• WORK INSTRUCTIONS: Within the listing, each line that has the string "computer" should be copied.

• AVAILABLE RECORDS:
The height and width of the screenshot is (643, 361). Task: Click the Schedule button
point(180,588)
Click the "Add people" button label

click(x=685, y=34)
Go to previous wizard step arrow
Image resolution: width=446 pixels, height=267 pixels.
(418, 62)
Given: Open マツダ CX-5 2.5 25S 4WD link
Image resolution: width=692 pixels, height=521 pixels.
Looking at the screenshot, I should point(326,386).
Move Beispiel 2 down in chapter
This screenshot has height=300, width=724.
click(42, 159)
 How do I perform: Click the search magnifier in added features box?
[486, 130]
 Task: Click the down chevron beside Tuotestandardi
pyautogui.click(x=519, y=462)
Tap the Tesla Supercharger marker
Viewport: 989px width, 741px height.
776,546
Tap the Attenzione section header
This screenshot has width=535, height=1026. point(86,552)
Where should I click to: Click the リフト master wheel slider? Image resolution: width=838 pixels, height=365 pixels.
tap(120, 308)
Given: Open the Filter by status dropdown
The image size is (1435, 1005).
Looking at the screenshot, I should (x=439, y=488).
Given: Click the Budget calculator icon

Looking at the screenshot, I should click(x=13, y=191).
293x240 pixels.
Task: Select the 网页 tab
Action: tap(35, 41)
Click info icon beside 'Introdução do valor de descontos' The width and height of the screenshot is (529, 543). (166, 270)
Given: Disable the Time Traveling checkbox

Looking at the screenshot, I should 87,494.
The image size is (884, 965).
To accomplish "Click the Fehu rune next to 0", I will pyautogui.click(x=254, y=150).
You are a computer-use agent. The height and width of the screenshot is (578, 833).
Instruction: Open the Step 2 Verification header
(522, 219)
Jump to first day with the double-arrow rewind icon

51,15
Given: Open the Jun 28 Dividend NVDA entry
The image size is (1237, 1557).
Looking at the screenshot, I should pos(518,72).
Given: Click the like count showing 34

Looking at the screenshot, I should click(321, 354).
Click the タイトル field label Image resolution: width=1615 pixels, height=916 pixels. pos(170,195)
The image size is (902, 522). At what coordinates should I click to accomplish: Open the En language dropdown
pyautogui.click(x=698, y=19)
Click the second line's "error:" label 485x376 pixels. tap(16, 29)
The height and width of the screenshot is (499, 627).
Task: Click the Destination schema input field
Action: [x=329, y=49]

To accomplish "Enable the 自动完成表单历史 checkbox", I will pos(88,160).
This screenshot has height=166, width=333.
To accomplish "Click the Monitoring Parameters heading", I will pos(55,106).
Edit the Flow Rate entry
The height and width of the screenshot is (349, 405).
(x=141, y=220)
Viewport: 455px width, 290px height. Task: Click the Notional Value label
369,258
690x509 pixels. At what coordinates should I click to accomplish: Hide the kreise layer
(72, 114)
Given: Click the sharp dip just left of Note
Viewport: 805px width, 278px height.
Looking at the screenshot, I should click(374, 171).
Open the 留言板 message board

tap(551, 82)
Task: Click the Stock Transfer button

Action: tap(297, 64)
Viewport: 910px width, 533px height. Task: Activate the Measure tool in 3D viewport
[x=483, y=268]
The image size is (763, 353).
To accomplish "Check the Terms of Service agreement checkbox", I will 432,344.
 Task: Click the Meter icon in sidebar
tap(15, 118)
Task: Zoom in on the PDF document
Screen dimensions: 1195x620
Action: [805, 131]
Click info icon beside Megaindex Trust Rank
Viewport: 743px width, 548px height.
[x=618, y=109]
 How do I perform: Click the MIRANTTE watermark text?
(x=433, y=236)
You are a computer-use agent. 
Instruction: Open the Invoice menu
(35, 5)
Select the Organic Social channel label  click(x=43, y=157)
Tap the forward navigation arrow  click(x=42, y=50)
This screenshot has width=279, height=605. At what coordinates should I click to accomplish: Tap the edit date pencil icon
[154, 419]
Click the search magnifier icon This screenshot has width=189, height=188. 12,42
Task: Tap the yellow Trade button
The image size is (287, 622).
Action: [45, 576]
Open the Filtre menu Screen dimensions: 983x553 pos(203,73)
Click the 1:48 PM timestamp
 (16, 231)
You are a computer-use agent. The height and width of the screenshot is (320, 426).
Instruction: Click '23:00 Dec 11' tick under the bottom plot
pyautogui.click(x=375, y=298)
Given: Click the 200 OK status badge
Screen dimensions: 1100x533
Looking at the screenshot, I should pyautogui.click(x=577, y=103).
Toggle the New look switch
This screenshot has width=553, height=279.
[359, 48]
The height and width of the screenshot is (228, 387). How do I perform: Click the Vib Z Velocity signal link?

• WRITTEN SOLUTION:
You are a computer-use agent. The height and width of the screenshot is (578, 833).
You are a computer-use agent. 
You are a computer-use agent. The height and width of the screenshot is (320, 426).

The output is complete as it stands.